__Written task__
Which lines in the data below contain the string "height"? Pick out and copy each of them, treating uppercase and lowercase as different.

__Data provided__
|---|

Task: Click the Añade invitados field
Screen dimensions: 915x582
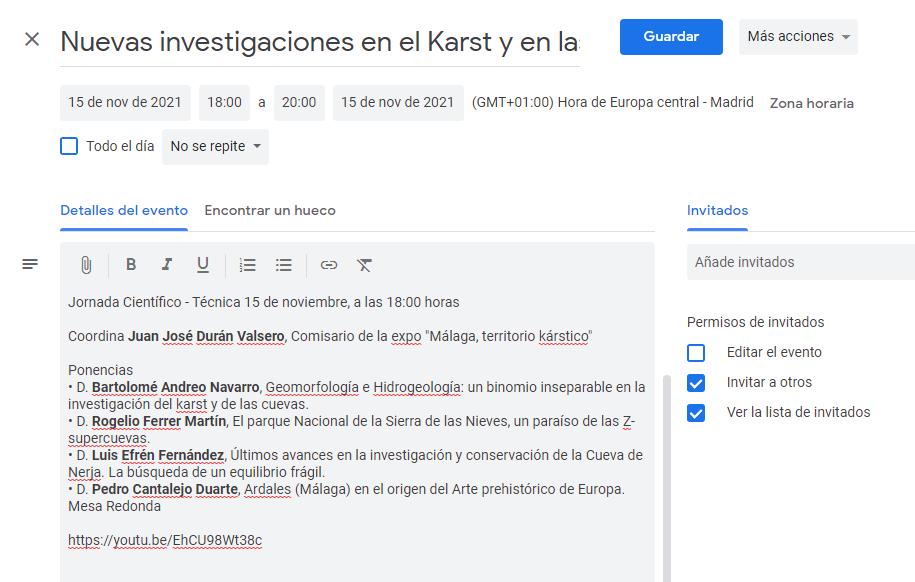Action: point(801,262)
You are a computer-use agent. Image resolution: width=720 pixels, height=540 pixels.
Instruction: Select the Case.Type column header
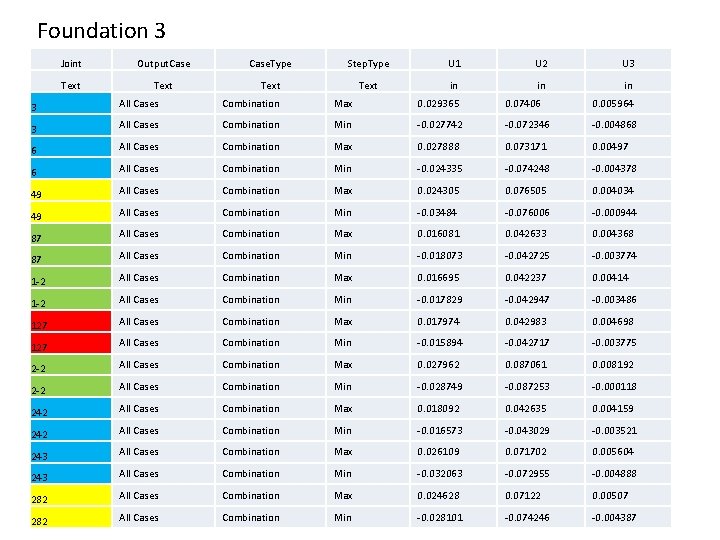[270, 63]

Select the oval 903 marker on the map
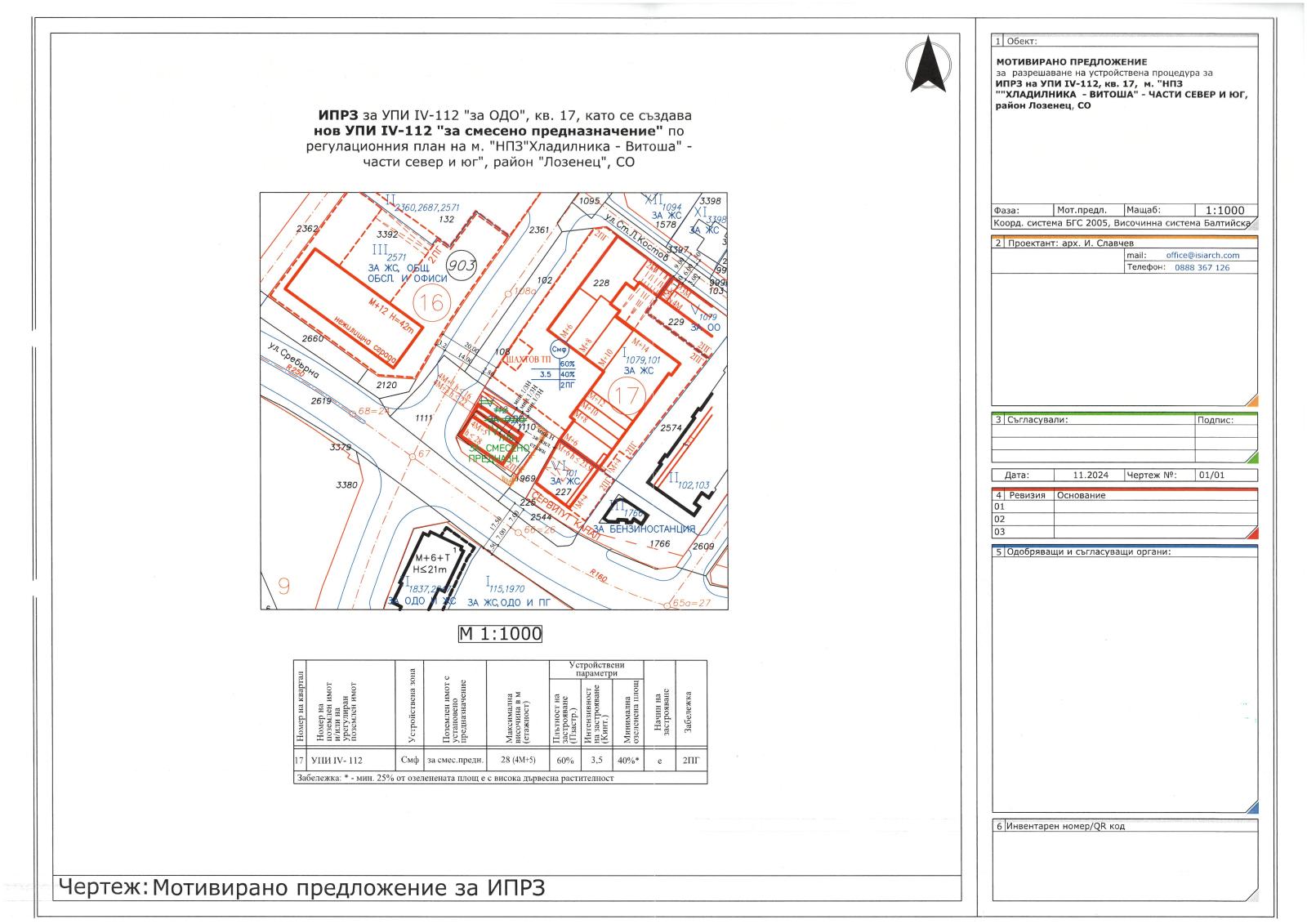[462, 265]
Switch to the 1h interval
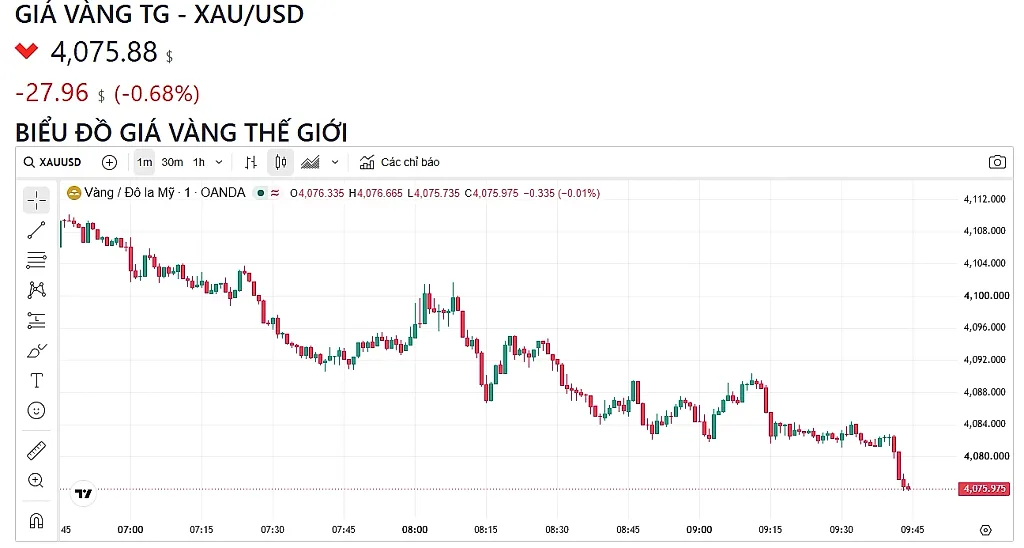 point(199,162)
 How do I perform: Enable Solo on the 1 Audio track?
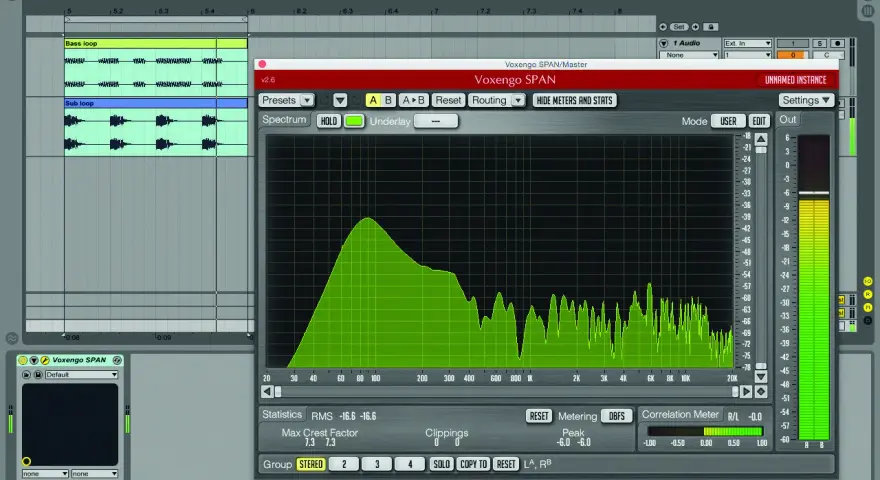[819, 43]
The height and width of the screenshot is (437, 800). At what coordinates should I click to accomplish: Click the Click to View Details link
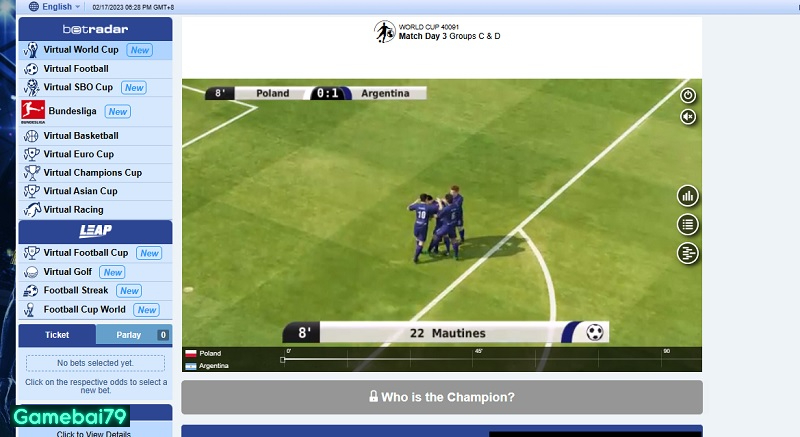click(x=94, y=433)
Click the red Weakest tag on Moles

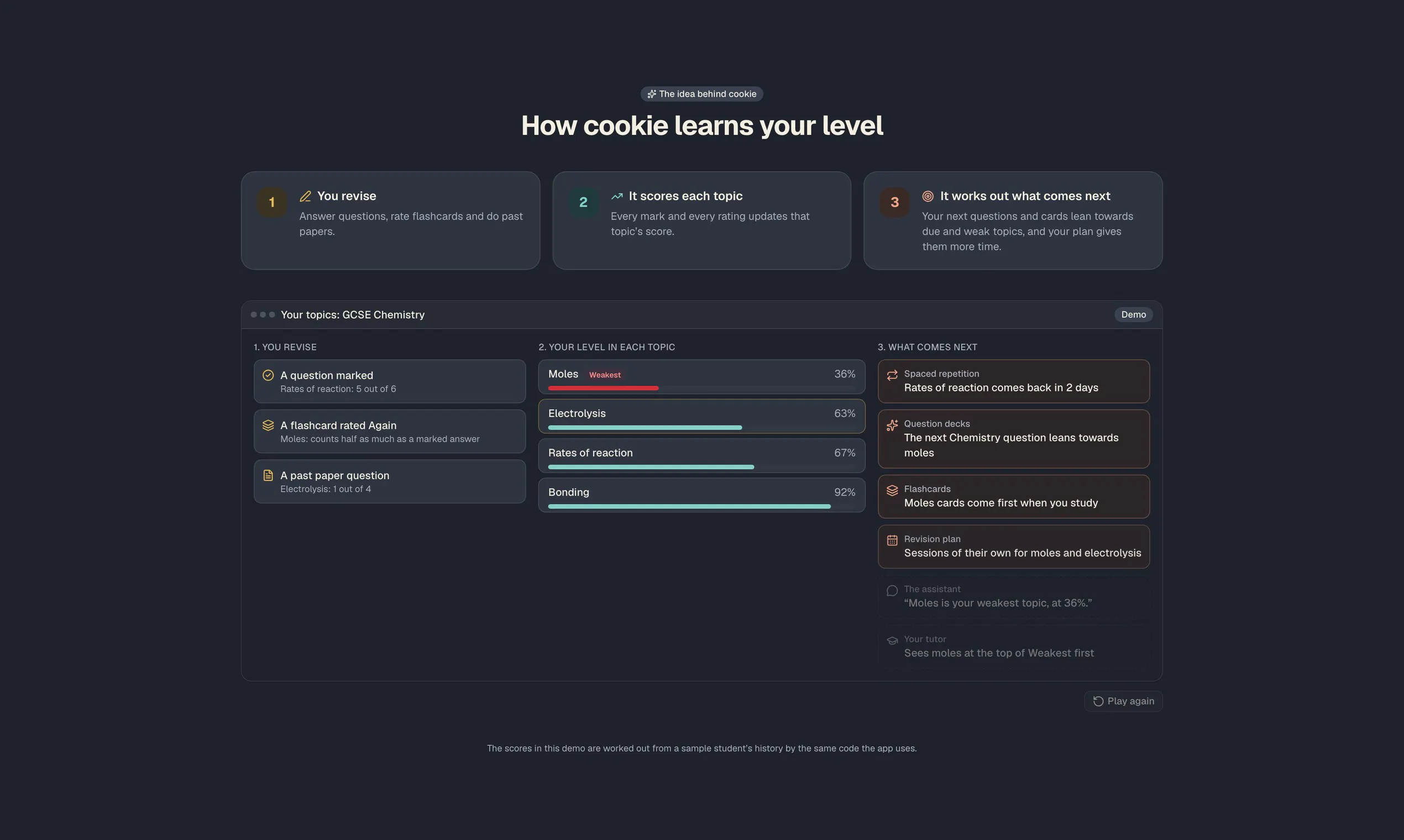click(x=605, y=375)

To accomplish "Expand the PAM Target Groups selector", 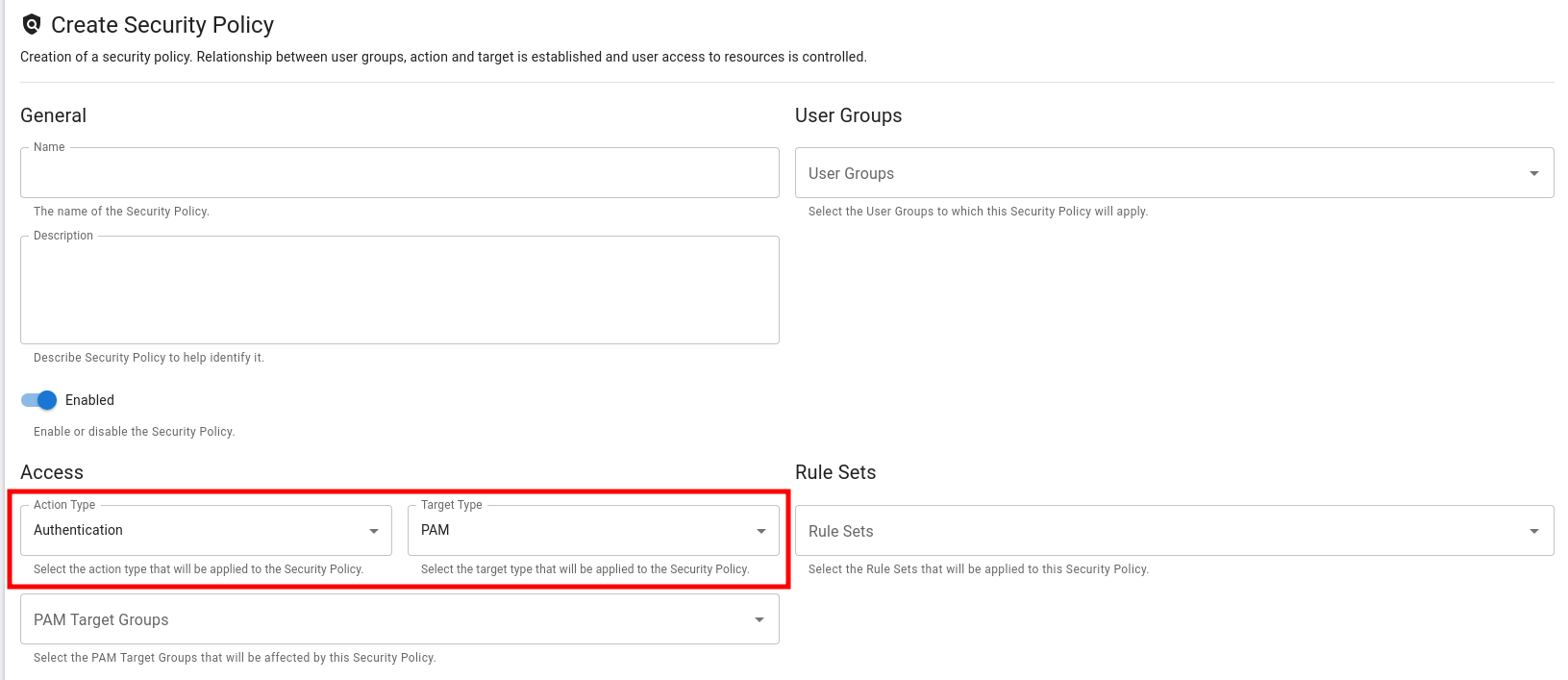I will (385, 619).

|---|

__Solution to the problem__
You are a computer-use agent. Image resolution: width=720 pixels, height=540 pixels.
The height and width of the screenshot is (437, 800). At what coordinates should I click to accomplish: Click the Click to View Details link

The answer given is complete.